These are the key concepts you need to understand to accurately answer the question.

What is a Cube Root?
To understand cube roots, let's break it down to basics. A cube root of a number is a value that, when multiplied by itself twice more (for a total of three times), results in the original number. In mathematical terms, the cube root of a number x is denoted as \(\sqrt[3]{x}\) or simply as \(x^{1/3}\). For example, the cube root of 27 is 3, because \(3 \times 3 \times 3 = 27\).
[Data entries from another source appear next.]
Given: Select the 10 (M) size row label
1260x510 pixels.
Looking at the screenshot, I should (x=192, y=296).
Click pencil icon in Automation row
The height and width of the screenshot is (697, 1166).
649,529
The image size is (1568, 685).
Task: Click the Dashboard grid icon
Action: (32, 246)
  • Cube roots can be positive or negative. For example, the cube root of -8 is -2 because \((-2) \times (-2) \times (-2) = -8\).
  • Cubed numbers grow rapidly. For instance, \(10^3 = 1000\).
  • Unlike square roots, every real number has exactly one real cube root.
This concept is sometimes challenging, but grasping cube roots opens up further understanding of complex mathematical ideas.
Understanding Exponents
Exponents are a way to express repeated multiplication of the same number. The exponent denotes how many times the base number is multiplied by itself. For example, \(2^3\) means \(2 \times 2 \times 2\), which equals 8.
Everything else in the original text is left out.